Will Contests, Probate Litigation and Elder Abuse Actions Attorney


IV. Claims Against Estate Fiduciaries

Claims against fiduciaries fall into two broad categories: lawsuits by beneficiaries and lawsuits by third parties.

1) Actions by Beneficiaries against Fiduciaries

Fiduciary Misconduct On occasion, beneficiaries or creditors of an estate may take issue with the actions of a fiduciary and make claims based upon the fiduciary’s alleged breach of duty, self-dealing or negligence. Such claims arise not only in the administration of trusts or decedents’ estates, but also in cases involving conservatorships, guardianships and powers of attorney. Attorneys with Vanarelli & Li, LLC both defend fiduciaries against which claims are made, and prosecute such claims on behalf of beneficiaries and estate creditors. Surcharge Actions Claims are sometimes made that a fiduciary has committed fraud or other wrongdoing, resulting in loss to an estate or trust. In such cases, a court may surcharge the fiduciary for breach of fiduciary duty, and order the fiduciary to repay the estate or trust from personal assets. Attorneys with Vanarelli & Li, LLC represent beneficiaries bringing such claims, as well as fiduciaries defending against claims for surcharge.

2) Actions by Third Party Fiduciaries

Claims by third parties may arise in a number of ways: claims relating to a decedent’s conduct before death, for which the estate remains liable; claims based on contracts entered into by a fiduciary in his fiduciary capacity; and claims by creditors of the estate.

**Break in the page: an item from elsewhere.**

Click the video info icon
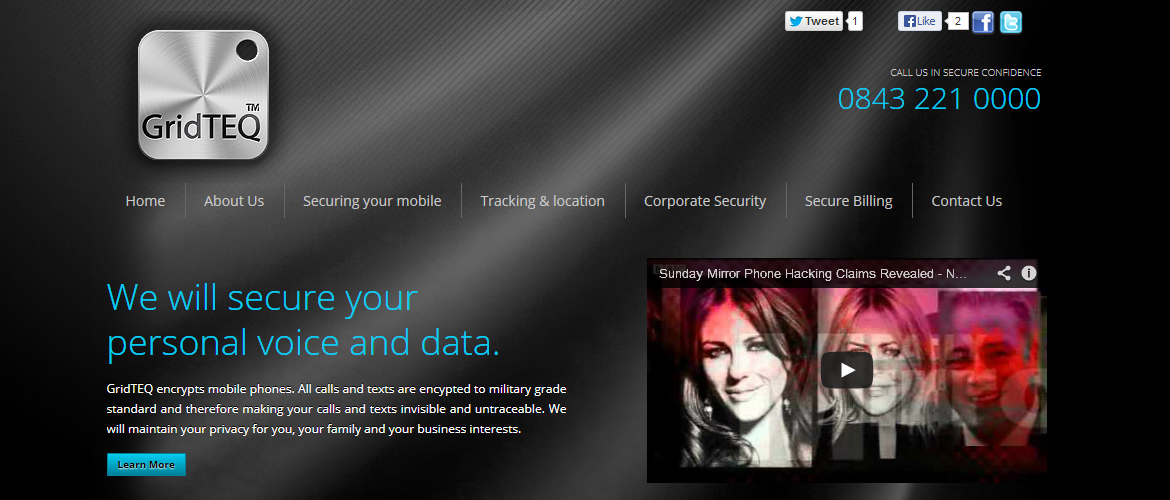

V. Abuse of a Power of Attorney

A power of attorney is a document used to delegate legal authority to act on another person’s behalf. The principal (the person granting the power of attorney) gives the agent (also known as the attorney-in-fact,) the authority to make legal decisions on his/her behalf, including managing bank accounts, real estate, and other assets. The potential for fraud exists in every power of attorney arrangement, through self-dealing, embezzlement, and unlawful gifting. In some situations, a power of attorney holder will significantly deplete an estate, leaving the heirs with little or no inheritance. Other ways in which a power of attorney can be abused include changing beneficiary designations on life insurance or annuities, and opening bank accounts with joint title or pay-on-death provisions in favor of the agent. The potential for power of attorney abuse is great, and can lead to lawsuits. The creation of a power of attorney can be challenged on the basis that the principal lacked mental capacity to understand and sign the the document, and that the creation of the document did not follow proper formalities. If a validly granted power of attorney has been abused by the agent, grounds may exist to sue the agent for the return of embezzled property or for monetary damages. If the principal is still living at the time of the action, the principal can sue the agent directly. In many situations, the power of attorney abuse is part of a broader pattern of elder abuse. If the principal has passed away by the time the power of attorney abuse has been discovered, the principal’s estate or the intended beneficiaries of the property may be able to sue the agent for breach of fiduciary duty, tortious interference with estate planning, improper interference with expected inheritance or a number of other causes of action.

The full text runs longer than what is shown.